Referring to the banks in India, he said they were well regulated and adequately capitalised.

However, he added that because of the slowdown in the developed countries as a result of the financial turmoil, the growth rates in the developing nations might be affected.

Singh, who is leaving for Washington this evening along with Finance Minister P Chidambaram, said that the G-20 should do everything to ensure that the millenium development goals are not adversely affected.

BIMSTEC is a group of seven countries -- India, Bangladesh, Myanmar, Thailand, Sri Lanka, Nepal and Bhutan.
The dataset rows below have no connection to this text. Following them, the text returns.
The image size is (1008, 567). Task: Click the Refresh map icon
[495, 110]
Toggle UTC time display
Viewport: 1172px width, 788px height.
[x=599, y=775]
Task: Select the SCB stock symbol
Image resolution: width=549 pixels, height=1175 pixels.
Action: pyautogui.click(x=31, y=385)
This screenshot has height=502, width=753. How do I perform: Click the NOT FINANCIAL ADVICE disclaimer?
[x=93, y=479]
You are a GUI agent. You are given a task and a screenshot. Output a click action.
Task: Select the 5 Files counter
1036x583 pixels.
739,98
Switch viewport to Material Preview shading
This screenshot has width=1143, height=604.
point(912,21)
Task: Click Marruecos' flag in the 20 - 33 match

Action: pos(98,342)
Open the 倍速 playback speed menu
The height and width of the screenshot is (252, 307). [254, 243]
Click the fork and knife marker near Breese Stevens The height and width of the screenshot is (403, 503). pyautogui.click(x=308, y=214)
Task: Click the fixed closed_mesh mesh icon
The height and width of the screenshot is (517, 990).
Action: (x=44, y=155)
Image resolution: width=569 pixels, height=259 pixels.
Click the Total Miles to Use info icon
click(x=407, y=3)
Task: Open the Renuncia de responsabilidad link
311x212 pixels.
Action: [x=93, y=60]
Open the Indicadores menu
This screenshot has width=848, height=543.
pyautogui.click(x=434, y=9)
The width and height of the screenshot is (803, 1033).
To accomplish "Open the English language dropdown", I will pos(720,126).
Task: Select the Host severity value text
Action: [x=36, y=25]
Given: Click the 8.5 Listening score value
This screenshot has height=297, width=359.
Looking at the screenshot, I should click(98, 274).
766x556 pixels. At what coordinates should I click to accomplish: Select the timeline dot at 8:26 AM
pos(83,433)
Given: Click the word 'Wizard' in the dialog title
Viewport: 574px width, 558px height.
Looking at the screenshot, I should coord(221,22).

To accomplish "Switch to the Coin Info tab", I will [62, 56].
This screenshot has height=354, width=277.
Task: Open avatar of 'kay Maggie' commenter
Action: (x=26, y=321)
To ensure food security, the prime minister said the leaders discussed two aspects -- how to increase agriculture production and productivity, which are fundamental to solve the problem of food scarcity.

He said the Bay of Bengal Initiative for Multi-Sectoral Technical and Economic Cooperation decided to concentrate on 13 sectors including trade and investment, transport and communication, energy, agriculture, tourism, public health, counter-terrorism, environment and natural disaster and people-to-people contact.

Referring to these identified areas of cooperation, the prime minister said all BIMSTEC nations would benefit from joint thinking, exchange of best practices and learning from each other's experiences in these areas.

"If cooperation in all these areas grow then all countries of the BIMSTEC region would benefit," he said.

Singh said the BIMSTEC Summit had 'nearly completed work' on four areas of cooperation on which formal agreements would be signed soon.

These were a convention on combating international terrorism, trans-national organised crime and illegal drug trafficking, Memoranda of Association on setting up of a BIMSTEC Engineering Centre and a weather and climate centre in India and a cultural observatory in Bhutan.